● **Work request**:
For every line in the data below that contains "will", copy the line.

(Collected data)
--- START ---

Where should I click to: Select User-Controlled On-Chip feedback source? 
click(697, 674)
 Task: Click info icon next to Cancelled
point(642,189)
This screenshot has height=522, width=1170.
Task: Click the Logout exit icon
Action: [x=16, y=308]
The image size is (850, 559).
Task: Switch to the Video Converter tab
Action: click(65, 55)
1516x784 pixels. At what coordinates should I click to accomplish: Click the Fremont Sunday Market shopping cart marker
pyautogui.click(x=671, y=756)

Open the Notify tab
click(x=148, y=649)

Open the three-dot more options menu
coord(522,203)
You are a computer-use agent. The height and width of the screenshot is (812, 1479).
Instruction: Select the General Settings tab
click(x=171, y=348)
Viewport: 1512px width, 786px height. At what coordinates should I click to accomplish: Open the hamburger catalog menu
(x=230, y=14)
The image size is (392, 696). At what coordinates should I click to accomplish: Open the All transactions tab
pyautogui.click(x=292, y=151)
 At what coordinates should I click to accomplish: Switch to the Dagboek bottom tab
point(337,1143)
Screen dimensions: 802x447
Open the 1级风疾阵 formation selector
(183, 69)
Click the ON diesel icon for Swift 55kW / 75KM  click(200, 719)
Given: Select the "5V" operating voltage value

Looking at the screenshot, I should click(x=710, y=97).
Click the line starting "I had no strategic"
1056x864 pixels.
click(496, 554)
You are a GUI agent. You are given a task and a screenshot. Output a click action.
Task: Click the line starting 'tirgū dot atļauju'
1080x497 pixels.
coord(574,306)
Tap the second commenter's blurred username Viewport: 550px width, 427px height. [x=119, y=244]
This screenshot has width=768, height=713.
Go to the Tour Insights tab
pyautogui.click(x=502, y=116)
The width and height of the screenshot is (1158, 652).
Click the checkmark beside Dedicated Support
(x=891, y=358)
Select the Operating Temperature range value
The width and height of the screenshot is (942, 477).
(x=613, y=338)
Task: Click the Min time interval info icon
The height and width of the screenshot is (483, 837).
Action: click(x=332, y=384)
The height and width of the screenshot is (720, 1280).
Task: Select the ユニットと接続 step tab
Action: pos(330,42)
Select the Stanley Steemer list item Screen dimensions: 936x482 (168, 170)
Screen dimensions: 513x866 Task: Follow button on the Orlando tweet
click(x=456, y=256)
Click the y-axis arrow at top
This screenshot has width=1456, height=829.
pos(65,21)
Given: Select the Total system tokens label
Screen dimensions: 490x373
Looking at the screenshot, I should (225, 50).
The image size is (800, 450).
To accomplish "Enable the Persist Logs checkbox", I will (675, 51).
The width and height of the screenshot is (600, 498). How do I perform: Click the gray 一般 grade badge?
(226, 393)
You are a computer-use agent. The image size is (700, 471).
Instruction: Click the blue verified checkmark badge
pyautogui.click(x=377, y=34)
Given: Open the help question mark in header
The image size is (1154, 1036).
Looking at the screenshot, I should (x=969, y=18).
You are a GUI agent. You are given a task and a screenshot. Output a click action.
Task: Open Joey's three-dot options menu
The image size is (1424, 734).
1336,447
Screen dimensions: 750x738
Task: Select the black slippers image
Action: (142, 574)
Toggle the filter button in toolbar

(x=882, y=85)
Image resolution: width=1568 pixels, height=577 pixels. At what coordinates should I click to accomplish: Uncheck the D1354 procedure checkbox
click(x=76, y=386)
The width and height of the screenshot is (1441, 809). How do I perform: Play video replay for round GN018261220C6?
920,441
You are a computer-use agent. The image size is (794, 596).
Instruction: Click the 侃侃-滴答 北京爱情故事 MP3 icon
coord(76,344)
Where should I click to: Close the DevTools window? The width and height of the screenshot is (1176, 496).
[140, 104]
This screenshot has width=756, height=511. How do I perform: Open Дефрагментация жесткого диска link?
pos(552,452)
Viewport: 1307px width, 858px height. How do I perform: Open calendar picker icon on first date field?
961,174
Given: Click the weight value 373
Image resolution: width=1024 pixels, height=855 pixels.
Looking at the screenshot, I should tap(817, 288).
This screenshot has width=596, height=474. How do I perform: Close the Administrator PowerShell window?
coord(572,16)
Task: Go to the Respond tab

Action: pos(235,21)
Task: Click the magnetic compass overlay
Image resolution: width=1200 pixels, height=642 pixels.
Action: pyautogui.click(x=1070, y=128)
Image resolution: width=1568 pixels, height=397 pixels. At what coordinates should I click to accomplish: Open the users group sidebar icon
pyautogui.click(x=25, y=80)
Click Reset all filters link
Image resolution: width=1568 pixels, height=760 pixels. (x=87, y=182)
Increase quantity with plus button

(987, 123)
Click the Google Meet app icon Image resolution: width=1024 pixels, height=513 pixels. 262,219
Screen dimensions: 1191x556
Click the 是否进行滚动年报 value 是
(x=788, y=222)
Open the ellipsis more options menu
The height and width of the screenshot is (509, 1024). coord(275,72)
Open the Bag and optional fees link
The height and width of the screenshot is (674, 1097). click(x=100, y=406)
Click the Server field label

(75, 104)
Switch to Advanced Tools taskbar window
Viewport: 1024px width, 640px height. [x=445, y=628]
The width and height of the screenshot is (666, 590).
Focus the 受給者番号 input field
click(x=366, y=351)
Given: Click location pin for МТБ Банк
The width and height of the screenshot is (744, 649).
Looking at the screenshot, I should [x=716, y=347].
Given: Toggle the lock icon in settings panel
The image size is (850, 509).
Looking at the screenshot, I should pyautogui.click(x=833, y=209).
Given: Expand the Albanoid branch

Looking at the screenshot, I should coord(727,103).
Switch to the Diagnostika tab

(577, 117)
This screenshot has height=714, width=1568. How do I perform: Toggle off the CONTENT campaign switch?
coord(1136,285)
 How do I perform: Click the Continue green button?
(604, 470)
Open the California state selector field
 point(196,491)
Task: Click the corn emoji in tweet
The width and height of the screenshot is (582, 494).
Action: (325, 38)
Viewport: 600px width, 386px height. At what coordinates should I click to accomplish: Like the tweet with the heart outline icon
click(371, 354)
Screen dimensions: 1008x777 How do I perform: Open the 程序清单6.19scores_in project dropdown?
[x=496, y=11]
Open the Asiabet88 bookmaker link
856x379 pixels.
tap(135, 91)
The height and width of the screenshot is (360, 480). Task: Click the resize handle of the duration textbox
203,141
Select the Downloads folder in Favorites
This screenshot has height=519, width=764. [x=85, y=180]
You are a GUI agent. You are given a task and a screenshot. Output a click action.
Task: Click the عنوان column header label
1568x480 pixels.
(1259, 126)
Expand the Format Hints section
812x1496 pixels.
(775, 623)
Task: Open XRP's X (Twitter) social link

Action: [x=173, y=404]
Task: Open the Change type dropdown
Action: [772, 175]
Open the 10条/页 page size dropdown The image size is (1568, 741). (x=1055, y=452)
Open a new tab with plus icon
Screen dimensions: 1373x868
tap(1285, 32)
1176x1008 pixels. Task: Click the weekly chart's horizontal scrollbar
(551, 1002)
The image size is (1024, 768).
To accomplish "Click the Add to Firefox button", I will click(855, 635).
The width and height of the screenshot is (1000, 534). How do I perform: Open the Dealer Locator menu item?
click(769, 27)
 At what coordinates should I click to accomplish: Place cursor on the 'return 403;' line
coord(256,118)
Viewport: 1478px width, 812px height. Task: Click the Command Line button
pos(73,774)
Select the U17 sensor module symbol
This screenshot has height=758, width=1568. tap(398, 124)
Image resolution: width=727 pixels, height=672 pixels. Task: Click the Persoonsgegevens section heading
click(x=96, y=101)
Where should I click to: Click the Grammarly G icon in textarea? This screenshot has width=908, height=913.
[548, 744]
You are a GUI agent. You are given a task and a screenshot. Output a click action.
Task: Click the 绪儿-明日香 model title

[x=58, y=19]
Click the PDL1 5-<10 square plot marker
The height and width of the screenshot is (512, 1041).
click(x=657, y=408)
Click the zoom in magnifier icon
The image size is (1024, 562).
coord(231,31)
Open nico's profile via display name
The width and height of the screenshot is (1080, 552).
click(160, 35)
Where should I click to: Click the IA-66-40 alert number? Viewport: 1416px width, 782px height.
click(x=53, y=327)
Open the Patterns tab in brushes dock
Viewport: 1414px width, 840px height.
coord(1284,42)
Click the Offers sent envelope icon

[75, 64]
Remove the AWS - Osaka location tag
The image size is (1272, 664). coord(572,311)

--- END ---

● **Result**:
To accomplish "Enable the Persist Logs checkbox", I will (675, 51).
To accomplish "Click the Add to Firefox button", I will click(855, 635).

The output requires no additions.